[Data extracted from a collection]
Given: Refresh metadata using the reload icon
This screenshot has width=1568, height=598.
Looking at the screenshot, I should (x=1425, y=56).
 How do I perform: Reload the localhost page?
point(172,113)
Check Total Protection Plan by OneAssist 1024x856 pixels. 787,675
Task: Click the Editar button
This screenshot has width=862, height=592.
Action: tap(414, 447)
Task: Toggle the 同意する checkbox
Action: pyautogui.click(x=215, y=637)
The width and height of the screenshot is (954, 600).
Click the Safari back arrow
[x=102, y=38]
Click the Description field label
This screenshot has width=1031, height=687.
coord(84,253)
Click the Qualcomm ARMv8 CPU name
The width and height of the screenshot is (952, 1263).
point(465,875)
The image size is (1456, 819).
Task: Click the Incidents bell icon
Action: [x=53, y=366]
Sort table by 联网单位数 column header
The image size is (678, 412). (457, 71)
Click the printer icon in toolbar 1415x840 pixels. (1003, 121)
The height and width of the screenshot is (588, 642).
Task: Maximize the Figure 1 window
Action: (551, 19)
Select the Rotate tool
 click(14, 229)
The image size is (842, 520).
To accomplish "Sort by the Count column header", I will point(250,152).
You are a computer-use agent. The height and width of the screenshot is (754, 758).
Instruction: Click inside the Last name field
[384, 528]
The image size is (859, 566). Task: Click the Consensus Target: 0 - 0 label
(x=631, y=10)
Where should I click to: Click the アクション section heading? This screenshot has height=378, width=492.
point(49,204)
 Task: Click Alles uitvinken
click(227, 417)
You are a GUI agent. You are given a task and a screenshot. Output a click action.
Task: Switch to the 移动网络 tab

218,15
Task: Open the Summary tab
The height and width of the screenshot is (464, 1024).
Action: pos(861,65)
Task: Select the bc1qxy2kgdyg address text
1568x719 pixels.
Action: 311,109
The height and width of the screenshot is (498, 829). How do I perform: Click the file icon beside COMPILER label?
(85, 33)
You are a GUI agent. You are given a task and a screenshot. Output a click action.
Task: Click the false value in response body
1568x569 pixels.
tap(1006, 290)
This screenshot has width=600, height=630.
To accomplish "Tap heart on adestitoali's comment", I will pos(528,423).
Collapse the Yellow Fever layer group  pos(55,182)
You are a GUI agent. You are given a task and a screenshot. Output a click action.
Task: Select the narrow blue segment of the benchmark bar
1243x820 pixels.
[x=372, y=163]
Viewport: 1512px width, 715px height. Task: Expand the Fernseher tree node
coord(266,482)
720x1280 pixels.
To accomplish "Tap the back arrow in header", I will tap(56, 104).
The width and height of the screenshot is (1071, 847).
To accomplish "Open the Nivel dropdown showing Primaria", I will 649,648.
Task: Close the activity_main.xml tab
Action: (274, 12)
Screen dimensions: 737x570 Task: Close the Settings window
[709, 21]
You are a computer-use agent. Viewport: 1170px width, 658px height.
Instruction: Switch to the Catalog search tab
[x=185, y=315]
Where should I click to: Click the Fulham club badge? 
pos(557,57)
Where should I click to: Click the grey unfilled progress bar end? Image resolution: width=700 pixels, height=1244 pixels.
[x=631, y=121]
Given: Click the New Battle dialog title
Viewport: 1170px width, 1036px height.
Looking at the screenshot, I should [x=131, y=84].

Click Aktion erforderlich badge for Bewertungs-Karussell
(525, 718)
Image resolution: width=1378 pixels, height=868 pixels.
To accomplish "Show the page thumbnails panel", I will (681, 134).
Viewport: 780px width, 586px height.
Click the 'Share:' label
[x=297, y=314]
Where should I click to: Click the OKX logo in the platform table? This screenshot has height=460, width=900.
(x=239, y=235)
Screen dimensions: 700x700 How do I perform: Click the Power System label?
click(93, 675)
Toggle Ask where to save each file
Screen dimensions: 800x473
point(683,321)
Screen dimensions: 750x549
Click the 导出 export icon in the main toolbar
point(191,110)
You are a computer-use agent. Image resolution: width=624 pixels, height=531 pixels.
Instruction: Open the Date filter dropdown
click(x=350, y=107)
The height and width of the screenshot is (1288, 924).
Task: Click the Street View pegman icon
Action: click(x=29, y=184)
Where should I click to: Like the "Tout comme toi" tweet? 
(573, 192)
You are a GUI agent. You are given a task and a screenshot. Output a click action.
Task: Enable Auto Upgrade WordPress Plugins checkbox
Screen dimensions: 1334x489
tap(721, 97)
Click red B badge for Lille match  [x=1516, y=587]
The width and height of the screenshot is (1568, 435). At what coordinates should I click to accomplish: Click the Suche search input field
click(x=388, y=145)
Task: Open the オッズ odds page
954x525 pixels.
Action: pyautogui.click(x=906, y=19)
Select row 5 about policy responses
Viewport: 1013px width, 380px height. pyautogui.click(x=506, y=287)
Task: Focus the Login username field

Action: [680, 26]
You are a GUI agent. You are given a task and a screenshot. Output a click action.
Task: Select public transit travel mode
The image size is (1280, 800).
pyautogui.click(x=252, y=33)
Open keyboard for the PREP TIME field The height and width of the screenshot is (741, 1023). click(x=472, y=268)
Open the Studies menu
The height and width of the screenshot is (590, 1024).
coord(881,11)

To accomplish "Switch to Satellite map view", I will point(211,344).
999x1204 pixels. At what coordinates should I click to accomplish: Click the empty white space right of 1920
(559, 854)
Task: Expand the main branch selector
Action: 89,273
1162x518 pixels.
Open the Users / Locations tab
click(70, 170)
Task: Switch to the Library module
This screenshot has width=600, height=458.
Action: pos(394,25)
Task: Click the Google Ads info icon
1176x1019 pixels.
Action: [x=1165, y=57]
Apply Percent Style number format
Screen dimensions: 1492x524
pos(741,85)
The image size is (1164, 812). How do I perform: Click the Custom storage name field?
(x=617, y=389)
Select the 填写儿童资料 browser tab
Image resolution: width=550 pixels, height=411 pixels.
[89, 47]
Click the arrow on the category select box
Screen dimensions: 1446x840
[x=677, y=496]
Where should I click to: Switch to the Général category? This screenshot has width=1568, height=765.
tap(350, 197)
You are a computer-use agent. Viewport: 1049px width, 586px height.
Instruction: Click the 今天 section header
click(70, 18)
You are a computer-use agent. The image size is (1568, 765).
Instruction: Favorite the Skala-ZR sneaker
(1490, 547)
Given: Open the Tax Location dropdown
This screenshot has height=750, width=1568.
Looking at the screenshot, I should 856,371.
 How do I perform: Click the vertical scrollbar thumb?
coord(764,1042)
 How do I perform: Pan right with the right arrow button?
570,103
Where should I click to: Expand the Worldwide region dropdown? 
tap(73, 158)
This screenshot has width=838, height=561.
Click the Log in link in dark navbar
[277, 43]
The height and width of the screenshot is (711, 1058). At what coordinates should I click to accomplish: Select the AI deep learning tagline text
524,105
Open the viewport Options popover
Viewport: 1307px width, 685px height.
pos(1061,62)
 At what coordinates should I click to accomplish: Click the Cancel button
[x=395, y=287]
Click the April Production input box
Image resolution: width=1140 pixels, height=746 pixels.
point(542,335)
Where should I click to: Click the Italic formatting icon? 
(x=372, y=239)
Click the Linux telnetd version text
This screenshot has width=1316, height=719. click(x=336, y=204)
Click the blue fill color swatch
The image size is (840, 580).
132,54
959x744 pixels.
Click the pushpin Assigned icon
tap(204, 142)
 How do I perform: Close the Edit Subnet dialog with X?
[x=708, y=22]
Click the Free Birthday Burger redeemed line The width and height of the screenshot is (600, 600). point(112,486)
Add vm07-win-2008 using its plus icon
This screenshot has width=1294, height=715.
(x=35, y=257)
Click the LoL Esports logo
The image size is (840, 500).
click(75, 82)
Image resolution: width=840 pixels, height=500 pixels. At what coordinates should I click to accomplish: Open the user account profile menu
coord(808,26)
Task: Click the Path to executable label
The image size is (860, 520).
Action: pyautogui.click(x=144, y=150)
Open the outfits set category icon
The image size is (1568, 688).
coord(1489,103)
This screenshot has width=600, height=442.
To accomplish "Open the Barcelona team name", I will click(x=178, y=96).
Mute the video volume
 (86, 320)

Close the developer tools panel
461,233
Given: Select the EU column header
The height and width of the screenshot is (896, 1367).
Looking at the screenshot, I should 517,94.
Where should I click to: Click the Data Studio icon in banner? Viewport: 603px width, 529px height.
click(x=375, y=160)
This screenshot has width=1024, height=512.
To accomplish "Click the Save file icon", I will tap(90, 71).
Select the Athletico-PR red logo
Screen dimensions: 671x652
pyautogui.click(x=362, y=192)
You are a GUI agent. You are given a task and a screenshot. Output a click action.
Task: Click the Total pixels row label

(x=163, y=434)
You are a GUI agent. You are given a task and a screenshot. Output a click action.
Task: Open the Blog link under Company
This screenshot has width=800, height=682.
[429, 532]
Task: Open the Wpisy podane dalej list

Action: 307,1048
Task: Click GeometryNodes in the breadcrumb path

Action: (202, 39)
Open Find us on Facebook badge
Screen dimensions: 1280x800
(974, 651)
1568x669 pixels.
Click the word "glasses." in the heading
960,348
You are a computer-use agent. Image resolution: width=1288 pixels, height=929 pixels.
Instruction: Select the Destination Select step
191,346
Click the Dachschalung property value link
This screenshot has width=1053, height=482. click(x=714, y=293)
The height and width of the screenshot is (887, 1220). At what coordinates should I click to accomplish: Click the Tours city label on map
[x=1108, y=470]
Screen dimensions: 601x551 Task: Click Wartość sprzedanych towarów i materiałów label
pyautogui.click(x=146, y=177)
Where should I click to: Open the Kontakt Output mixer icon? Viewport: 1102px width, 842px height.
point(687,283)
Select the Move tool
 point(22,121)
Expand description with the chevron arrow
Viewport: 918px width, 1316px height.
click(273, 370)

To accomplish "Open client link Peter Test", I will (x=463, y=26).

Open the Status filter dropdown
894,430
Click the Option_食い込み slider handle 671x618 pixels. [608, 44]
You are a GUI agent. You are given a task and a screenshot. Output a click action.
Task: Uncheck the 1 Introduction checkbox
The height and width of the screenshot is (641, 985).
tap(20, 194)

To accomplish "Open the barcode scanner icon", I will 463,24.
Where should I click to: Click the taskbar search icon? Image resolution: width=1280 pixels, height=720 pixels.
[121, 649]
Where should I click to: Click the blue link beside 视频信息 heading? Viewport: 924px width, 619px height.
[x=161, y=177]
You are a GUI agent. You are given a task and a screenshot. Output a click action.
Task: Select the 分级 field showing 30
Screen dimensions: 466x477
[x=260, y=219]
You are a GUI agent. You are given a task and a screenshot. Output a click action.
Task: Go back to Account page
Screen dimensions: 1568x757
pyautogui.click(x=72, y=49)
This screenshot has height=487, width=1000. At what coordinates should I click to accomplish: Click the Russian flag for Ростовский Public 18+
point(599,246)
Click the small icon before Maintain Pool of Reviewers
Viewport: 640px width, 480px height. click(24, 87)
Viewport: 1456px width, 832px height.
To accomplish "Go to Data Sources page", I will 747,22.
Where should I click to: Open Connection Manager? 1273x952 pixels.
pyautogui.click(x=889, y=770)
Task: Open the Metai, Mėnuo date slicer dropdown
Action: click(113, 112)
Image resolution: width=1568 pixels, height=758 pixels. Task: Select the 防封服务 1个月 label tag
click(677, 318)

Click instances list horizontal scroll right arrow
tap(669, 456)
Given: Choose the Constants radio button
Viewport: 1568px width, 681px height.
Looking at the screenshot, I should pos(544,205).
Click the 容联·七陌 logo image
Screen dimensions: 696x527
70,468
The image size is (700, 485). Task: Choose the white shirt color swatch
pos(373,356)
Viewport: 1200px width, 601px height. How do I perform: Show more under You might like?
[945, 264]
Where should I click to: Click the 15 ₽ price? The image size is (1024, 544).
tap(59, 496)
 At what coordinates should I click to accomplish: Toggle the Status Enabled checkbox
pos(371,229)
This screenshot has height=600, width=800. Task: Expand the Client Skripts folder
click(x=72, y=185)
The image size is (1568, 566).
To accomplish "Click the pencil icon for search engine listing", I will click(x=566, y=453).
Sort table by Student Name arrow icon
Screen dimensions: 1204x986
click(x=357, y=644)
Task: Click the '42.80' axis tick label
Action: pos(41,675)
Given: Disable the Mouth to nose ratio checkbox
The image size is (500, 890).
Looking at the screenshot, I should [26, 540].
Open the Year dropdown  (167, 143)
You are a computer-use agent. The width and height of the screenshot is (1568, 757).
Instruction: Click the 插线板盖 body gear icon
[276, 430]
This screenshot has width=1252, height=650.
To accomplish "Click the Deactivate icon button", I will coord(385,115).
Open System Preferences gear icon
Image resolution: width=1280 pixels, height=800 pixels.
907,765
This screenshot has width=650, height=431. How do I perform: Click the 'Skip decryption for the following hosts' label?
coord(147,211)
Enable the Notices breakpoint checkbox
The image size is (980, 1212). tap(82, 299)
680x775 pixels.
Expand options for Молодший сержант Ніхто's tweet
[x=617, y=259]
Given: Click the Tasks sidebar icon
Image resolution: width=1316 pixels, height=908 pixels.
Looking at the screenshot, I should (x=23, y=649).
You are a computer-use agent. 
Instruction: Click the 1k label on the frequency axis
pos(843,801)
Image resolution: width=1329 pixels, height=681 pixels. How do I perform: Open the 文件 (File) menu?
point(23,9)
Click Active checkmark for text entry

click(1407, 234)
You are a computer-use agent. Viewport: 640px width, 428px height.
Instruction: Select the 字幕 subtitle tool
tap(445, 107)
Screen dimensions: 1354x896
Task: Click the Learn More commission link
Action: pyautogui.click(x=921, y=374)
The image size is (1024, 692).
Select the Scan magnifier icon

**What is required**
Filter the preceding entries down to the lines with "computer".

**Answer to this problem**
You are a computer-use agent. The height and width of the screenshot is (754, 758).
You are a computer-use agent. Viewport: 1170px width, 658px height.
You are a computer-use agent. Image resolution: width=624 pixels, height=531 pixels.
You are a computer-use agent. Viewport: 1049px width, 586px height.
You are a computer-use agent. The image size is (1568, 765).
You are a computer-use agent. Image resolution: width=1288 pixels, height=929 pixels.
You are a computer-use agent. The width and height of the screenshot is (1568, 757).
You are a computer-use agent. 
You are a computer-use agent. Viewport: 640px width, 428px height.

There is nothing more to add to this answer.